While these Mini Pumpkin Gingersnap Cheesecakes are just:

  1. 90 Calories
  2. 3.5g of Total Fat
  3. 13g of Carbs
  4. 8g of Sugar
  5. 3g of Protein

You’d have to eat almost 12 of these to come close to the calorie count of the Cheesecake Factor’s one slice.

These mini cheesecake bites are much smaller, but you could enjoy one or two without wrecking your daily nutrition goals.

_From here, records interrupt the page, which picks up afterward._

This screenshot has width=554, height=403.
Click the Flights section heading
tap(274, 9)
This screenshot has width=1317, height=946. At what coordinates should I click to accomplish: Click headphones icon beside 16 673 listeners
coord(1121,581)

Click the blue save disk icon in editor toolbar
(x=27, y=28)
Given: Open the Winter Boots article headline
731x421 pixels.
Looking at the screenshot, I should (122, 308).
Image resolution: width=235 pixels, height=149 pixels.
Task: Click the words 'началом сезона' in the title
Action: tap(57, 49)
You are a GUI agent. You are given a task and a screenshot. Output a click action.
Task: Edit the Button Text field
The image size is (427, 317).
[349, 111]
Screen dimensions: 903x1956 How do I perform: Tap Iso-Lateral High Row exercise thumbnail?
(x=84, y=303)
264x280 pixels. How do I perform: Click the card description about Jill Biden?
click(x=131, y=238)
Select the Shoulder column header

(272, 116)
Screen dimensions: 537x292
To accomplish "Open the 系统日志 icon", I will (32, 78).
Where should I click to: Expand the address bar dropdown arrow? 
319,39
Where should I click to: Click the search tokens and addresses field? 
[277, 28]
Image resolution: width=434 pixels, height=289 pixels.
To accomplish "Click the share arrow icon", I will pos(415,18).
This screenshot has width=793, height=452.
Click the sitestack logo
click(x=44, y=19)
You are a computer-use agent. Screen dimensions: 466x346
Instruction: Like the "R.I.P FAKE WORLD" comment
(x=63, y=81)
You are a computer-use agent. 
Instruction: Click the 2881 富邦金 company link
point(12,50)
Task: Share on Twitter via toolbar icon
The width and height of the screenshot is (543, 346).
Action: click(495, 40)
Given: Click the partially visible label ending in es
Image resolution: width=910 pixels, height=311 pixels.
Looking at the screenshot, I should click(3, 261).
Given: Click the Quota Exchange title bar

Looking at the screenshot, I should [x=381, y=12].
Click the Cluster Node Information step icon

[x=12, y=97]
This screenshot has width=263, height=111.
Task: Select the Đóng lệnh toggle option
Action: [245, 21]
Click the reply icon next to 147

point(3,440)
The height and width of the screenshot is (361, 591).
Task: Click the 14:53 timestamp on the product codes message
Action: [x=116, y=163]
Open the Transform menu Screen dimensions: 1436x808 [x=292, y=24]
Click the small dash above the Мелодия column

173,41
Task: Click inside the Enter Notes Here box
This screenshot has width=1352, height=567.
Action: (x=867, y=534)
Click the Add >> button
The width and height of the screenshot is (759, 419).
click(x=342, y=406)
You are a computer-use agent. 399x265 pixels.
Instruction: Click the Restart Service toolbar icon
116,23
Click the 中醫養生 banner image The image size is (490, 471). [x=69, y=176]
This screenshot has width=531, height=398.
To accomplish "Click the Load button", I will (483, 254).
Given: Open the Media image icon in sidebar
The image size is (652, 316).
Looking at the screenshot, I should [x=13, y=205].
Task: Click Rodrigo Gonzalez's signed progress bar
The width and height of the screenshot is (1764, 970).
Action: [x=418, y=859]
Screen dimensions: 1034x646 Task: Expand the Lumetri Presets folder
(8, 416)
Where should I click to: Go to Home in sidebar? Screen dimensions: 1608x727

So, you can get a delicious bite-sized dessert to satisfy the craving, and you can do so while staying on track. It’s a double win.

The bottom line

As you saw in this article, pumpkin and pumpkin seeds are incredibly nutritious and come with several fantastic health benefits.

So, if you love all things pumpkin this time of year, you can happily get your fill while reaping these positive perks.

The key is to avoid all the artificially processed pumpkin options and instead choose healthier ones like the recipes listed here.

Doing so ensures you enjoy the fall flavors without derailing your hard work.

The hardest decision will be choosing which one to make first. Each recipe is more delicious than the last.



Disclaimer: This blog post is not intended to replace the advice of a medical professional. The above information should not be used to diagnose, treat, or prevent any disease or medical condition. Please consult your doctor before making any changes to your diet, sleep methods, daily activity, or fitness routine. iFIT assumes no responsibility for any personal injury or damage sustained by any recommendations, opinions, or advice given in this article. Always follow the safety precautions included in the owner’s manual of your fitness equipment.